6100 sayılı Hukuk Muhakemeleri Kanunu'nun (6100 sayılı Kanun) 26 ncı maddesi, 31 nci maddesi, 33 üncü maddesi, 177 ve devamı maddeleri, 190 ıncı maddesi, geçici 3 üncü maddesinin ikinci fıkrası atfıyla uygulanmasına devam olunan mülga 1086 sayılı Hukuk Usulü Muhakemeleri Kanunu'nun (1086 sayılı Kanun) 428 inci maddesi, 438 inci maddesinin yedi, sekiz ve dokuzuncu fıkraları ile 439 uncu maddesinin ikinci fıkrası; 4721 sayılı Türk Medeni Kanunu'nun 6 ncı maddesi, 179 uncu maddesi, 202 nci maddesi; 4722 Sayılı Türk Medenî Kanununun Yürürlüğü ve Uygulama Şekli Hakkında Kanun'un 10 uncu maddesi; 743 sayılı Türk Kanunu Medenisi'nin 152 nci maddesi, 153 üncü maddesi, 170 inci maddesi, 186 ncı maddesinin birinci fıkrası, 189 uncu maddesi, 818 sayılı Borçlar Kanunu'nun 146 ncı maddesi, 544 üncü maddesi, 6098 sayılı Türk Borçlar Kanunu'nun 646 ncı maddesi; Yargıtay İçtihadı Birleştirme Büyük Genel Kurulunun 09.05.1960 tarih ve 1960/21 Esas, 1960/9 Karar sayılı kararı.

3. Değerlendirme

1. Mahkemelerin nihai kararlarının bozulması 6100 sayılı Kanun'un geçici 3 üncü maddesinin ikinci fıkrası atfıyla uygulanmasına devam olunan mülga 1086 sayılı Kanun'un 428 inci maddesi ile 439 uncu maddesinin ikinci fıkrasında yer alan sebeplerden birinin varlığı hâlinde mümkündür.

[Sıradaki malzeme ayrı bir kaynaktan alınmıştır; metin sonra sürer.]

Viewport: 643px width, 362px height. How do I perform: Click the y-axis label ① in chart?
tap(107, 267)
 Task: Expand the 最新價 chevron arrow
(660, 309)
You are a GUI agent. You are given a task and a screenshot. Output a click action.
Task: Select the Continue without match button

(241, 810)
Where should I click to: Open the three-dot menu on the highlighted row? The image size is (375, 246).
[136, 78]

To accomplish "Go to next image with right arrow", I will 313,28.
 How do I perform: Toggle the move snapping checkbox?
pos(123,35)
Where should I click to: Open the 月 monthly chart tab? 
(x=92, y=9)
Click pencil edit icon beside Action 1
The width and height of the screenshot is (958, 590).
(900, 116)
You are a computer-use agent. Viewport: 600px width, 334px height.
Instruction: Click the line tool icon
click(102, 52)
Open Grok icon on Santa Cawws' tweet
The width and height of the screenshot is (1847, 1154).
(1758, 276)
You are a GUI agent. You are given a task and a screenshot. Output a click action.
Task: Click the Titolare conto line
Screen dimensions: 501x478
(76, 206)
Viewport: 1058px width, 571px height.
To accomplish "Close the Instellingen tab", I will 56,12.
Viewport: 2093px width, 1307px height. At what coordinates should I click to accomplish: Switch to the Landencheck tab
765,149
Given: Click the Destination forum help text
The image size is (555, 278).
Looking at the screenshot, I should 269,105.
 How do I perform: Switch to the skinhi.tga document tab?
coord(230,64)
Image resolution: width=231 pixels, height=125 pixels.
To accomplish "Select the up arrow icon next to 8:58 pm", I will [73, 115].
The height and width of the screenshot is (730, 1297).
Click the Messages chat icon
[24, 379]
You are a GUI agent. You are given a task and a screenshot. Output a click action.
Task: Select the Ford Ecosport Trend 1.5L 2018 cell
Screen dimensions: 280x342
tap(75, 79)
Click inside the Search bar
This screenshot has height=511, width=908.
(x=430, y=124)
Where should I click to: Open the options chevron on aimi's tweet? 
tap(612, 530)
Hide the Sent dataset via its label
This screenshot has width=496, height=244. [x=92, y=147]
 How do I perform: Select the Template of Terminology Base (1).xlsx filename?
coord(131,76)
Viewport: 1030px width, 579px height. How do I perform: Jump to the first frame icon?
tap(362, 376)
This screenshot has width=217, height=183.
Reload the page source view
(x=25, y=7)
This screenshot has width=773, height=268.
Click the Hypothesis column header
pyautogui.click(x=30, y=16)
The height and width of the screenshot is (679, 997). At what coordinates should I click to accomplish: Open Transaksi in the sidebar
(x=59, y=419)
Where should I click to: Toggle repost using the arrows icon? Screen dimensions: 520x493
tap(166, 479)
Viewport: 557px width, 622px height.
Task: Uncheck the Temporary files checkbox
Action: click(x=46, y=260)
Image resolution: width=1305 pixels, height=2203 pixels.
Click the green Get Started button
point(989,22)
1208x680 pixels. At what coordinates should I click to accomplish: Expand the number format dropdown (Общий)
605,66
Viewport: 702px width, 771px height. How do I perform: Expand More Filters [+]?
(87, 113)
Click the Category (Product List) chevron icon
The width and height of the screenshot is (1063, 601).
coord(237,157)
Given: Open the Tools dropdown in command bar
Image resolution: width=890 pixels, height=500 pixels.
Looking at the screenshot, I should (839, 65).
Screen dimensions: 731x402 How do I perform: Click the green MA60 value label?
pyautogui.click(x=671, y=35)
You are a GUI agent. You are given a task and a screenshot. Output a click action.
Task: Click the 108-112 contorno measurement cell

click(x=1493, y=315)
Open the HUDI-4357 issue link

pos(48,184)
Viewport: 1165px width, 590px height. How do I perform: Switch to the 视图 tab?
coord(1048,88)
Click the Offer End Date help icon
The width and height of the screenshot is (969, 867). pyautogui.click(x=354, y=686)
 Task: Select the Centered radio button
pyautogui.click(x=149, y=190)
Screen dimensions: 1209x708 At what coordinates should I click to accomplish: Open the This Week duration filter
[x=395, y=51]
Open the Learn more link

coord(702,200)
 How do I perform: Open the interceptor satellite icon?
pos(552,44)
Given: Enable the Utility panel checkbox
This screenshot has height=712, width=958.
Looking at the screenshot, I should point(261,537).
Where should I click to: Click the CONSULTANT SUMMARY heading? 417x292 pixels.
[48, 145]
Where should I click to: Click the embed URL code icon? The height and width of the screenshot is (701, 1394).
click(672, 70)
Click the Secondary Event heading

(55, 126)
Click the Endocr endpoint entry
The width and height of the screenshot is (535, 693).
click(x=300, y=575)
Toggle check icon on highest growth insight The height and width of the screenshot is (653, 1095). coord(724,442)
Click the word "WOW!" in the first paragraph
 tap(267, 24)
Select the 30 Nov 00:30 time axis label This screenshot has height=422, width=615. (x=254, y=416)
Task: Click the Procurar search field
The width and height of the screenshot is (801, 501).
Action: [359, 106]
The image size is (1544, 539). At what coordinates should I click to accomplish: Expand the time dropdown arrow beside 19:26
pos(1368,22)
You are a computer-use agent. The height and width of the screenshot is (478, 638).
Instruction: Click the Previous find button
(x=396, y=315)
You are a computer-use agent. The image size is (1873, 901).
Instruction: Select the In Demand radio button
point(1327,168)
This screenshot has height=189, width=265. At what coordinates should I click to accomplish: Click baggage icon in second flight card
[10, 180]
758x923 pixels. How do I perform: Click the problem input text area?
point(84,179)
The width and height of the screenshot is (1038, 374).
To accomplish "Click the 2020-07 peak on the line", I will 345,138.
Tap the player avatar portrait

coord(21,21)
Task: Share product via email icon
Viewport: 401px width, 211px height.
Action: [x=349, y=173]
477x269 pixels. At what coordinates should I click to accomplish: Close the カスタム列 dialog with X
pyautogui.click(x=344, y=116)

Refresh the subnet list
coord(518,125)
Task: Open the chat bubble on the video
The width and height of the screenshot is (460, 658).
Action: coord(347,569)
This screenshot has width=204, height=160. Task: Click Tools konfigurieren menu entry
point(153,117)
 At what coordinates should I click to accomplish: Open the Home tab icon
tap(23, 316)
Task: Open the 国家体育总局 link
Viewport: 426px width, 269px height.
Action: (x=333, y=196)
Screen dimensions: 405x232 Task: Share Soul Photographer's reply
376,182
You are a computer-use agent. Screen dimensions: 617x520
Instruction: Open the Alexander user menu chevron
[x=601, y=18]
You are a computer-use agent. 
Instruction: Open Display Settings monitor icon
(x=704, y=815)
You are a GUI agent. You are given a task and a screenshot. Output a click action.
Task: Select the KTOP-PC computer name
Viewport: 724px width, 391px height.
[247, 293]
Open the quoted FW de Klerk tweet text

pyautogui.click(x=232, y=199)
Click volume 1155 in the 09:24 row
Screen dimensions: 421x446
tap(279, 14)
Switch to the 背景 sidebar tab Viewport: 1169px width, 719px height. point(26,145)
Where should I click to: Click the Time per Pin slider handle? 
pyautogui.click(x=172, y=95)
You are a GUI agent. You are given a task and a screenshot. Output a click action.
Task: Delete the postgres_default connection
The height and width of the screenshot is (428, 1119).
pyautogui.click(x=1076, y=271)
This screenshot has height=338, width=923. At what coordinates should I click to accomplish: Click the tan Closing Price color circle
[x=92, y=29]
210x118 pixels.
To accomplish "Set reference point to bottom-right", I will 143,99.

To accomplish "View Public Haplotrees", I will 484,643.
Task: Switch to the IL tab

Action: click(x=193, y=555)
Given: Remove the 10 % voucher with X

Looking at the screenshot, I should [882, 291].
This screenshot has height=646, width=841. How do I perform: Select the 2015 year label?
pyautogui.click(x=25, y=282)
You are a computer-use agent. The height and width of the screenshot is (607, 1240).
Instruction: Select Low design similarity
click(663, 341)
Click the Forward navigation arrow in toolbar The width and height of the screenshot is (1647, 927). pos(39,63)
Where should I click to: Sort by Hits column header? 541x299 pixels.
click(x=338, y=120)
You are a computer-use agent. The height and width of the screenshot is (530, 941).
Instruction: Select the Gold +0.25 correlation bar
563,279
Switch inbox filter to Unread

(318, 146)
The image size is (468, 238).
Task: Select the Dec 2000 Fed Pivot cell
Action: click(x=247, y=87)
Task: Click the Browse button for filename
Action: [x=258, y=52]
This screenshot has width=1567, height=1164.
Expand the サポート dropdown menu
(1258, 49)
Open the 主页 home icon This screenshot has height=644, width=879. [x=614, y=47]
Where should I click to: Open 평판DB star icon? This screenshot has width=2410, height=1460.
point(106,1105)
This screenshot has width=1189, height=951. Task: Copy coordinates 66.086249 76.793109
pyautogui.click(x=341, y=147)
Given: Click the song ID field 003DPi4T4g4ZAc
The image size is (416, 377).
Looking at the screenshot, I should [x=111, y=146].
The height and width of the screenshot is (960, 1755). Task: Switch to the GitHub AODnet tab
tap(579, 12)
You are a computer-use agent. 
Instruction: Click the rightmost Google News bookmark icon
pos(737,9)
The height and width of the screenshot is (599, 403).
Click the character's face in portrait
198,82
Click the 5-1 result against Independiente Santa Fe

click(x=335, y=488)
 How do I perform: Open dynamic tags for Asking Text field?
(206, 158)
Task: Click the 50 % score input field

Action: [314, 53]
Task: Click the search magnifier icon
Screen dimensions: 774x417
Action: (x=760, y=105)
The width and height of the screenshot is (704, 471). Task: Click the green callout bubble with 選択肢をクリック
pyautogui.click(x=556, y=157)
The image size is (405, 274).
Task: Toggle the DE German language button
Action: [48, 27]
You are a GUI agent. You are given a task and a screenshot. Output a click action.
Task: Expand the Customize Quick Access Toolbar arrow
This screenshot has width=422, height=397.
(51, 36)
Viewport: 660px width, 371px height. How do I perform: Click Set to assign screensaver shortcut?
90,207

2. Temyizen incelenen Mahkeme kararında ve kararın gerekçesinde hukuk kurallarının somut olaya uygulanmasında bir isabetsizlik bulunmadığı, Mahkemece bozma kararı gereğince hüküm verilmiş olduğu, bozmaya uyulmakla karşı taraf yararına kazanılmış hak durumunu oluşturan yönlerin ve bozma kapsamı dışında kalarak kesinleşen yönlerin yeniden incelenmesinin hukuken mümkün bulunmadığı, mal rejiminin sona erdiği anda 425 parsel sayılı taşınmaz üzerinde kavaklık bulunduğunun mevcut delil itibariyle ispatlanamadığı anlaşılmakla; temyiz dilekçesinde ileri sürülen nedenler kararın bozulmasını gerektirecek nitelikte görülmemiştir.

VI. KARAR

Açıklanan sebeplerle;

Davalı-davacı erkek vekilinin yerinde görülmeyen tüm temyiz itirazlarının reddi ile usul ve kanuna uygun olan kararın ONANMASINA,

Aşağıda yazılı temyiz giderinin temyiz edene yükletilmesine,

Dosyanın Mahkemesine gönderilmesine,

Kararın tebliğinden itibaren 15 gün içinde karar düzeltme yolu açık olmak üzere,

01.11.2024 tarihinde oy birliğiyle karar verildi.